The pre-contemplative stage is often viewed as the first stage because in this stage people do not want to change. They may view themselves as not having a need to change. In this stage it is going to be hard to get people to make changes or even talk to them about having something to change. The best way to work with someone in this stage is to be a listening ear and provide them with resources that may assist them in seeing a need for change. When in this stage yourself, it might feel that you are okay with what you are currently doing and maybe even feel like others are nagging you. However, be open minded to both where the person is at in the pre-contemplative stage or being open to what others are saying if you think you are in the pre-contemplative stage. Being reflective on your choices and actions is always good for self-growth.
In the contemplative stage, people may be starting to think that there is something they might want to change. They may not know how to begin changing or they may still be unsure if they want to change but there is some acknowledgement that their current situation is not serving them in a positive way. When in this stage, support someone by helping them think about how changing will help them, validate where they feel unsure, and prepare small goals that the person can work towards. If it is yourself, make a list of how changing might help you or how it may be difficult, research about your situation and how other people have made changes. These are ways to move from contemplation to preparation.

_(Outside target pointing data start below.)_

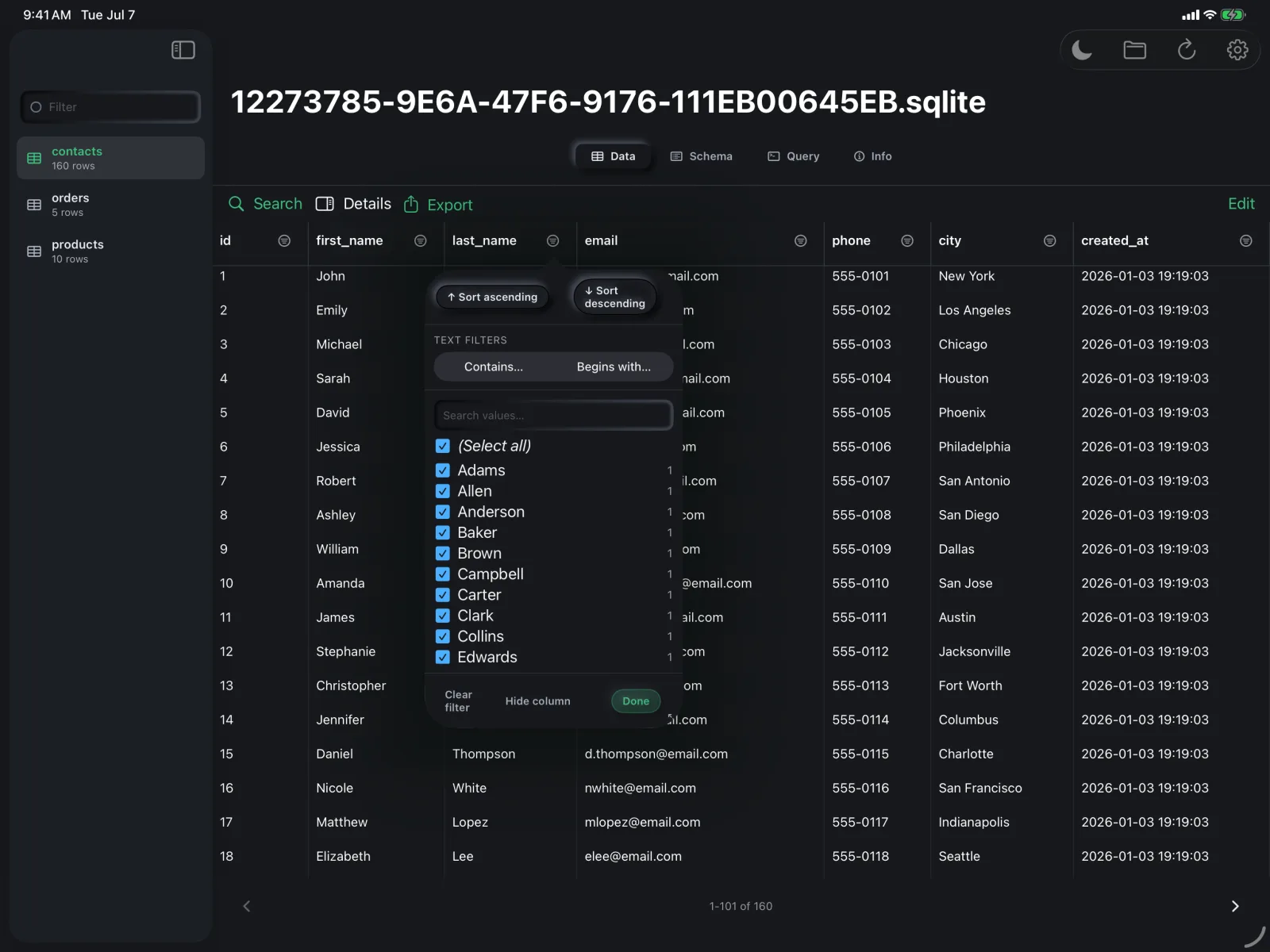Click the Export share icon
Viewport: 1270px width, 952px height.
click(411, 205)
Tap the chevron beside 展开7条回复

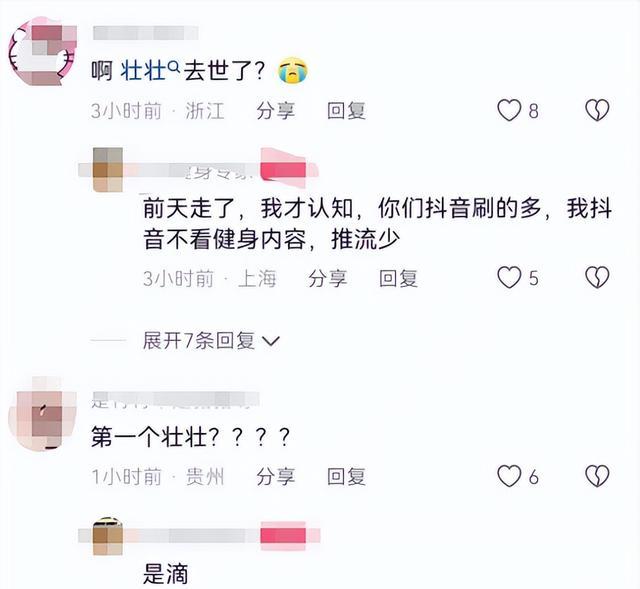[270, 341]
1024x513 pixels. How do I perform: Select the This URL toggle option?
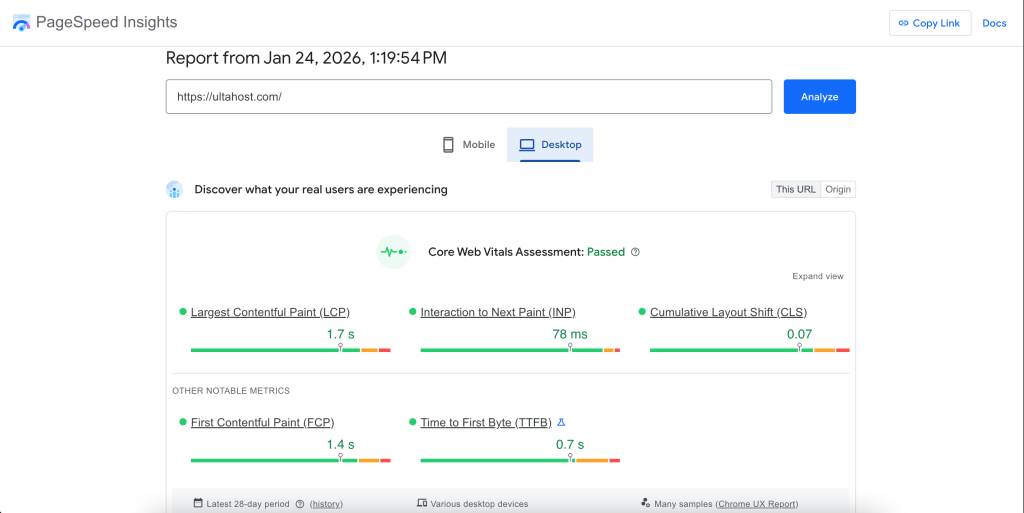pyautogui.click(x=796, y=190)
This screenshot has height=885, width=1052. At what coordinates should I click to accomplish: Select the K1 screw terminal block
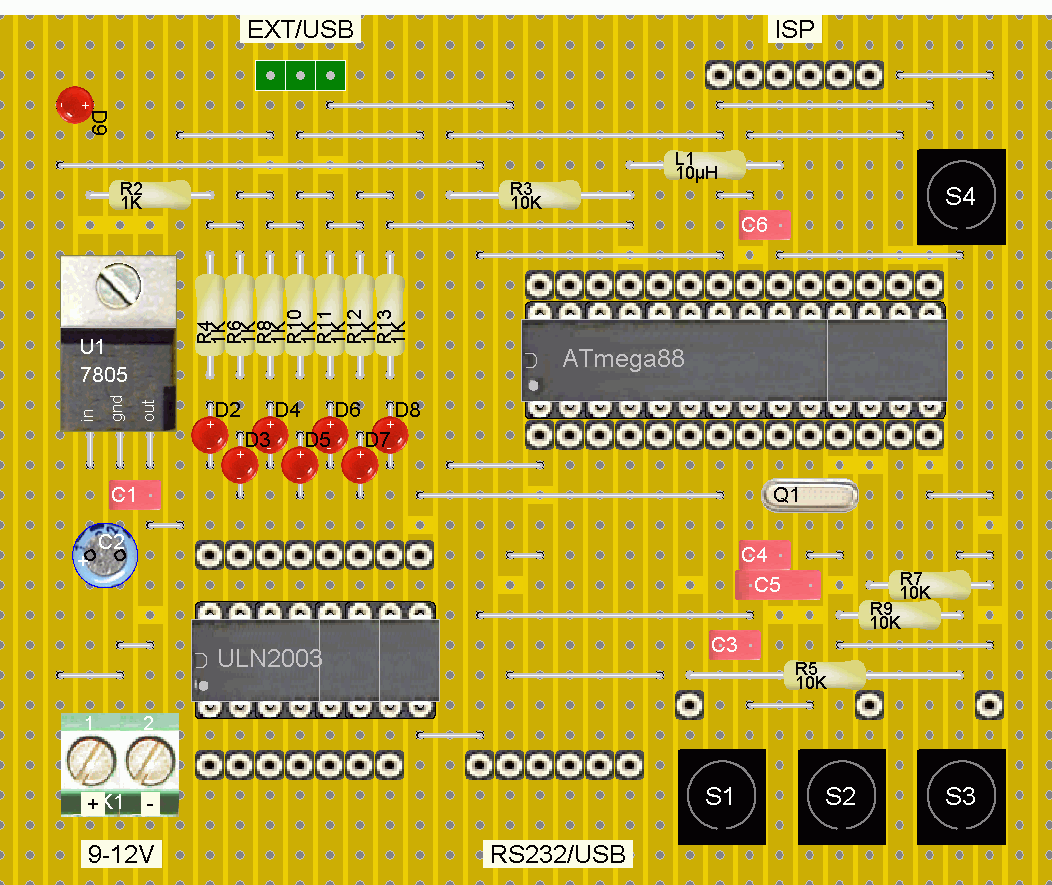[x=120, y=765]
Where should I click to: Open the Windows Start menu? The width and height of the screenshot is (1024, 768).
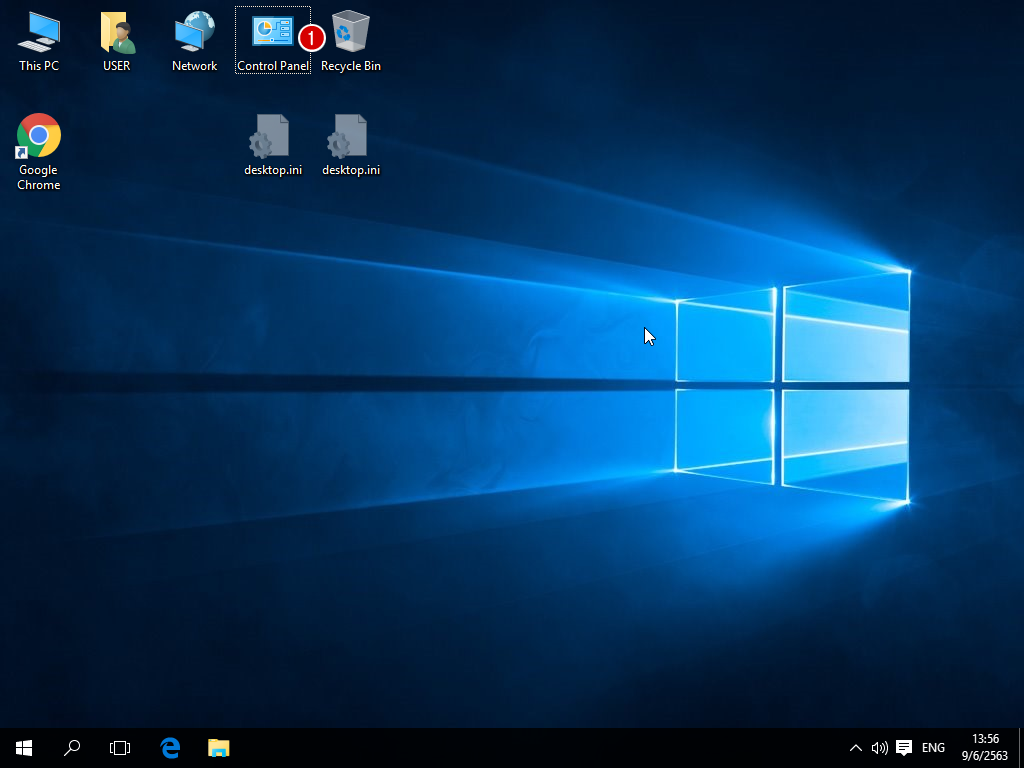[x=24, y=747]
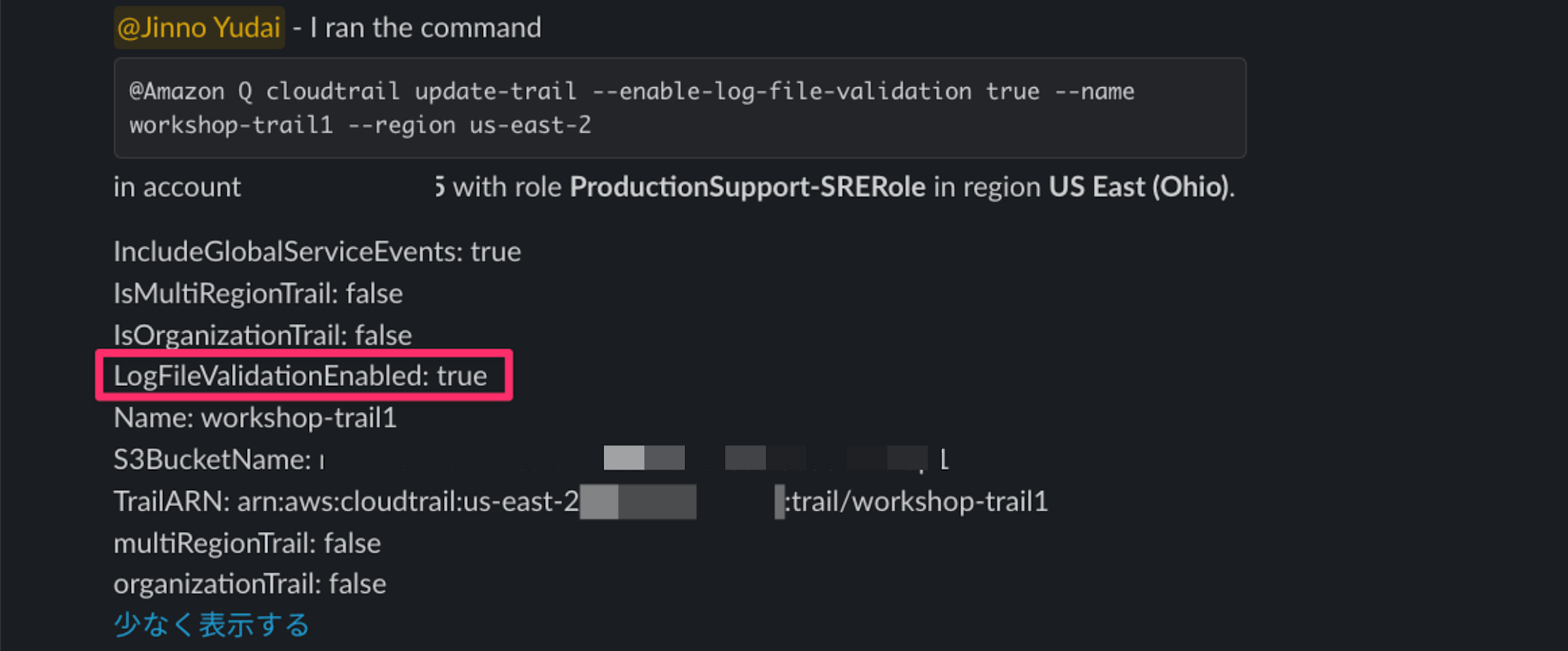Click the IncludeGlobalServiceEvents: true line

pos(318,252)
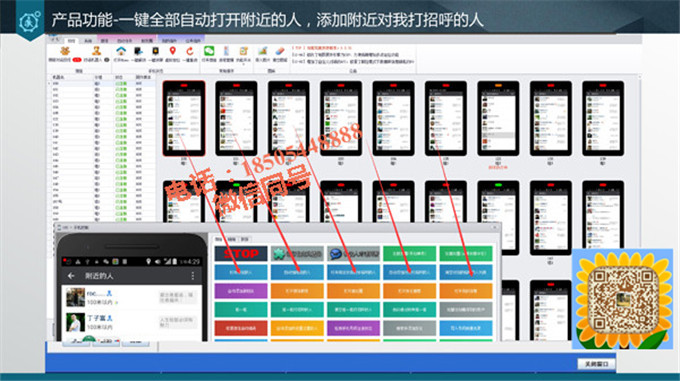Click the sunflower QR code image

pyautogui.click(x=622, y=299)
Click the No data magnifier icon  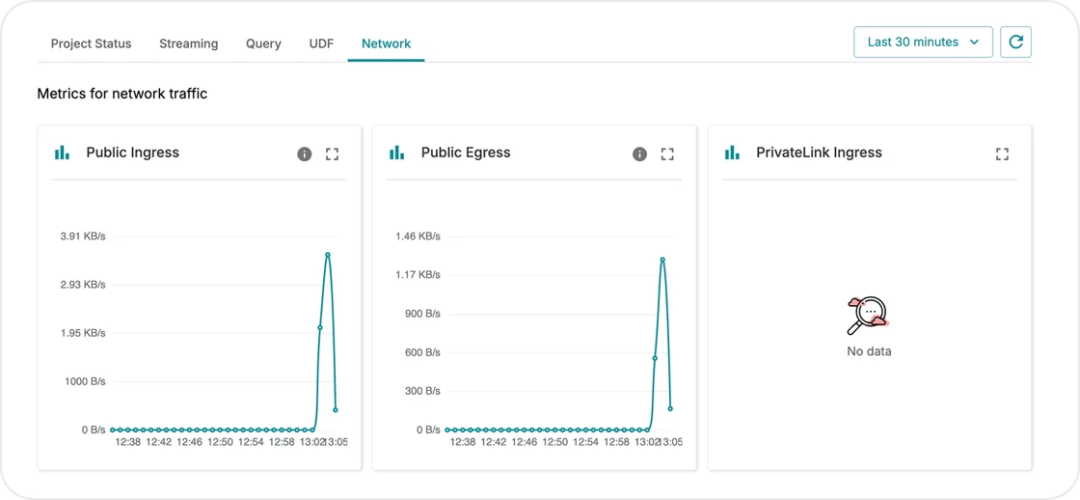(867, 315)
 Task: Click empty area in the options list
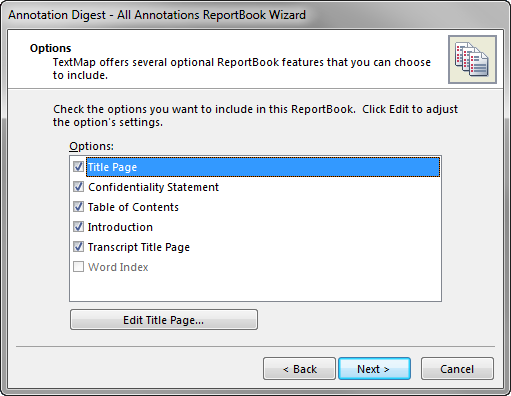[x=255, y=287]
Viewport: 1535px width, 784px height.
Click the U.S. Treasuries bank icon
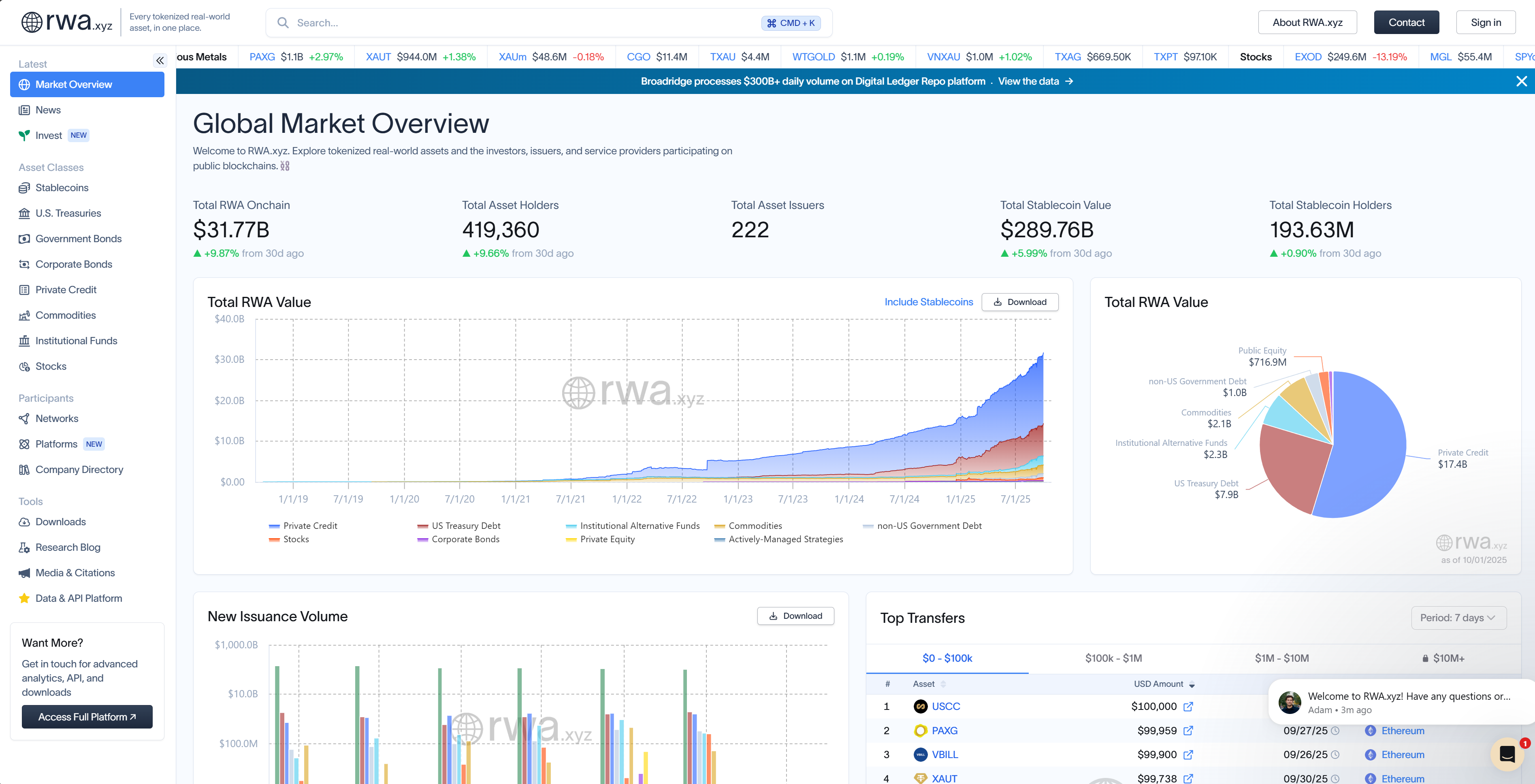tap(24, 213)
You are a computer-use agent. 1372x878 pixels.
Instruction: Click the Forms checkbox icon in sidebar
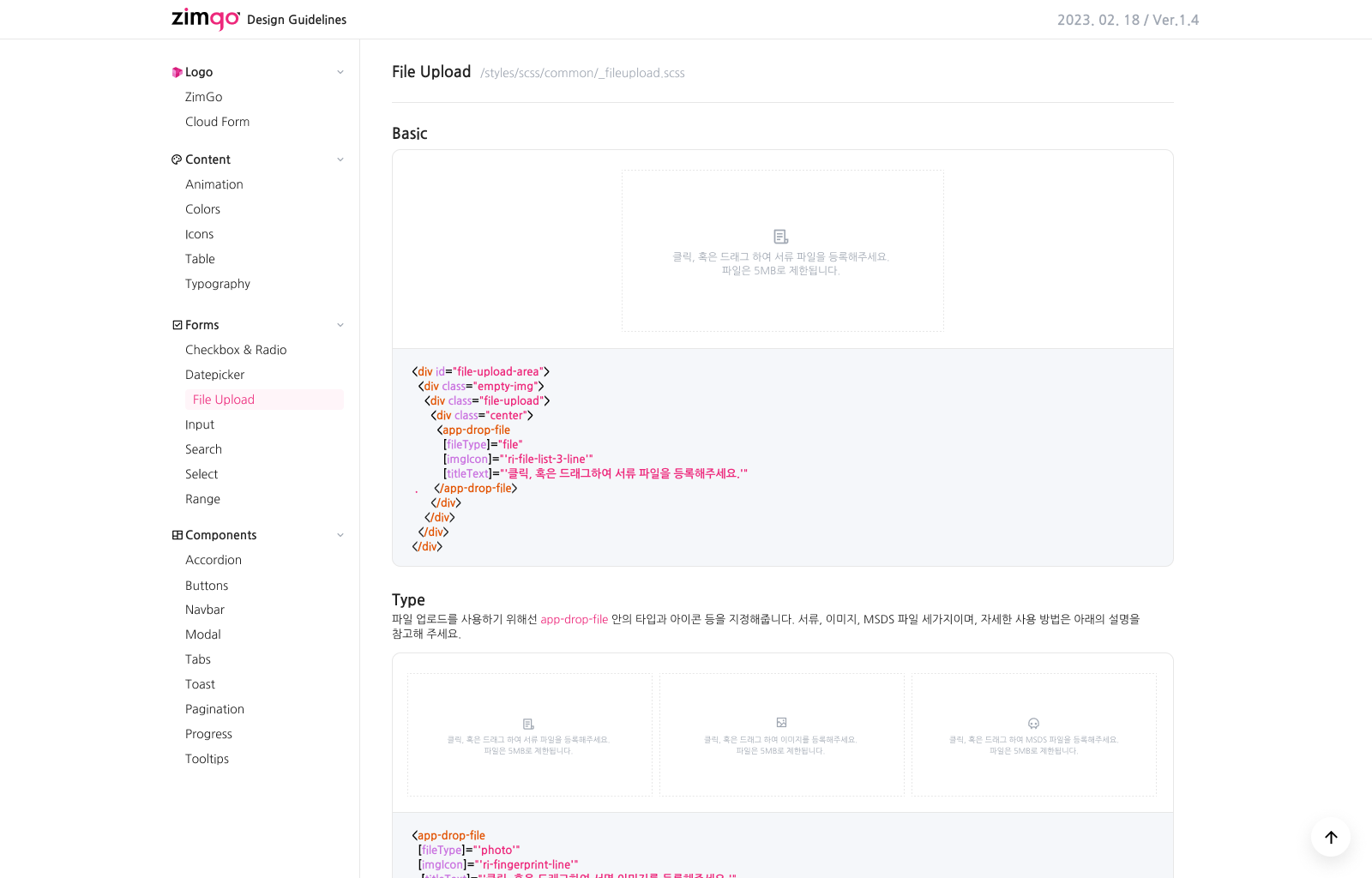point(177,325)
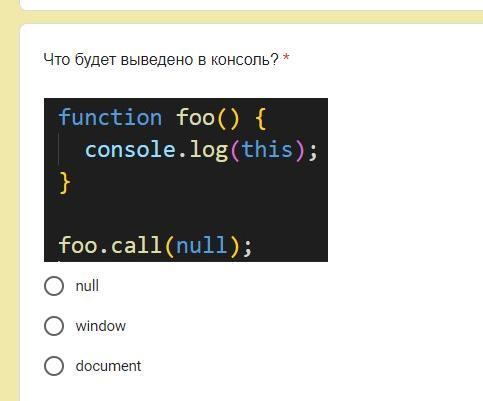Click the 'window' answer label text
483x401 pixels.
pyautogui.click(x=101, y=326)
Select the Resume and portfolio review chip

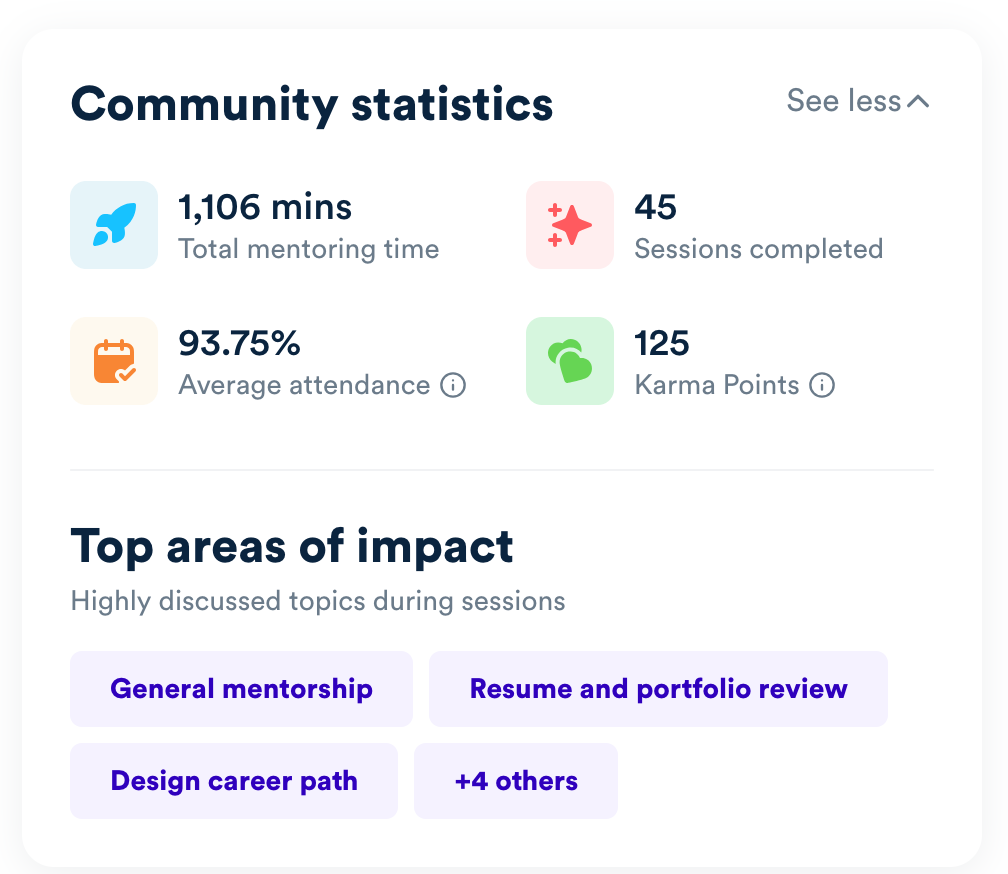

When in the action stage, people have begun making changes. They have decided that it will be best for themselves to make a change and they are in the process of attempting to make those changes. Support yourself and others in this stage by trying your best, making attainable goals, and acknowledging that sometimes it might be a difficult process. If you do find yourself struggling to make your goals, try setting ones that feel more attainable and remember that it is okay to have to hit the reset button. In the maintenance stage, you have seen the effects of the action stage and your changes are part of your daily life. This does not mean that you can stop working or will not progress back into another stage. Just remember that it is okay to have to modify your progress and that going through these stages looks different for everyone. Thinking about and making changes is a difficult process, be kind to yourself and reach out for support when you need it!